The menagerie assembled in 1871 started to grow, soon becoming a ticketed local attraction. In 1875 it was registered under the name of the Poznań Zoological Garden. The place became so renowned that at one point it even hosted Edward and Johann Strauss, both of whom happened to give a concert on the zoo’s grounds. In the late 19th century, the former managed to attract 5 thousand viewers to his performance, on which occasion the zoo was lit up with a cannonade of fireworks. Back then, probably no one took into consideration how such a form of entertainment may influence the psychological state of the animals. But the history of the Poznań zoological garden – similarly to the Wrocław one – also includes shocking events related to people. The menageries on today’s lands of Poland also comprised so-called ‘ethnographic exhibitions’, which was a euphemism used to refer to the heinous practice of putting so-called ‘savages’ on display. For the owners of the zoos, the status of incomers from other continents (including the Congolese, the Laplanders, the Bedouins) was that of exhibitions. A critical artistic response to the history of European racism and colonialism was made by a South African dramatist, director and curator Brett Bailey, whose work ‘Exhibit B’ was shown as a part of the Wrocław theatrical festival Dialog in 2013.

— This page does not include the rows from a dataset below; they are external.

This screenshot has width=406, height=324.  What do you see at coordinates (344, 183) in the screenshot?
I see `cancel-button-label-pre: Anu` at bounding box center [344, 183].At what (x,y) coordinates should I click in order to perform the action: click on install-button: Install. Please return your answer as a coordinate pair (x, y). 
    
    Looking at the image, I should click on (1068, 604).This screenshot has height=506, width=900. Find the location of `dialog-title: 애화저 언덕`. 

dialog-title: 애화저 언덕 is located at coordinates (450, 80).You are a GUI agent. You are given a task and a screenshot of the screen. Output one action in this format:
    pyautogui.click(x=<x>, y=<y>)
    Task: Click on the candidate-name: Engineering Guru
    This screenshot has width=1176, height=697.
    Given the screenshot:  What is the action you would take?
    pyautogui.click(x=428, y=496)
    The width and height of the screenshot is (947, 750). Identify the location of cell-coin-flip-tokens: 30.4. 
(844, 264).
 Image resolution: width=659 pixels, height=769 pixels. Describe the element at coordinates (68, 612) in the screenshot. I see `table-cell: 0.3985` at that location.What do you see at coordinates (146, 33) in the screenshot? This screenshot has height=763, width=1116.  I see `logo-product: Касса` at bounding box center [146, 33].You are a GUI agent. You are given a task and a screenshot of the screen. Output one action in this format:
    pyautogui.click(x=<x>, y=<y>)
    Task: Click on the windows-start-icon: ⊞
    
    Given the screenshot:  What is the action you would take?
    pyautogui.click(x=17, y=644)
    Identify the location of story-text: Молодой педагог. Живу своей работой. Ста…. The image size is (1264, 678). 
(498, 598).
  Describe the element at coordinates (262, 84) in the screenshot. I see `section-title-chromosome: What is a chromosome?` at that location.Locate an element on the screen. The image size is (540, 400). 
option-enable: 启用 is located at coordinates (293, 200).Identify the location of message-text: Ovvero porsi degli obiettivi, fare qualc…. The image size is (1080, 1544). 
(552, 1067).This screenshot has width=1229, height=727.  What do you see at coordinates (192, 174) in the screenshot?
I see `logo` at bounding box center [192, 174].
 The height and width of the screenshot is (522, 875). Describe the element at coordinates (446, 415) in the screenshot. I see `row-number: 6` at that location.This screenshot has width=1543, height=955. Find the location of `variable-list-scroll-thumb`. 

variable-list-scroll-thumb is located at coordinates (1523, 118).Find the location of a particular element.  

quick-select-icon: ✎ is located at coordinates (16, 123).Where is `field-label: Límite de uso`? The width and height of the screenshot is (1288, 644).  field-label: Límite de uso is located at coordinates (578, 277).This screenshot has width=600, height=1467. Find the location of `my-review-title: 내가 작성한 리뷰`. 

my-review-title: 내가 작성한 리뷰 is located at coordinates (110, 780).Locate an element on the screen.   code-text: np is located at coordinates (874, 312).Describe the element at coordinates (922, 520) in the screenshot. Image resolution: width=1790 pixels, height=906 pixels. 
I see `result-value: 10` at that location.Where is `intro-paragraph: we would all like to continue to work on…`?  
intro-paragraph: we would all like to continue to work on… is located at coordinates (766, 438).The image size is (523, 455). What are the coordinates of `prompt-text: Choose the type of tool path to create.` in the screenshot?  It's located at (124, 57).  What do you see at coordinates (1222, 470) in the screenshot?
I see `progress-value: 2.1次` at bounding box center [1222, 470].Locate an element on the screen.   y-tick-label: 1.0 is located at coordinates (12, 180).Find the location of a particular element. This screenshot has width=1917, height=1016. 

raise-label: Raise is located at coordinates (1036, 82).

The Poznań zoo survived both world wars with only a slightly better outcome than the Wrocław one in terms of the number of specimen. Besides, there were two post-war transfers between the two menageries – animals from ruined Wrocław ended up in Poznań, and remained there until 1948, when they returned to their rebuilt refuge. The 100th anniversary of the establishment of the Poznań zoo was celebrated by the founding of the New Zoo – the second, larger part of the establishment taking up the area of the Biała Góra (White Mountain) district.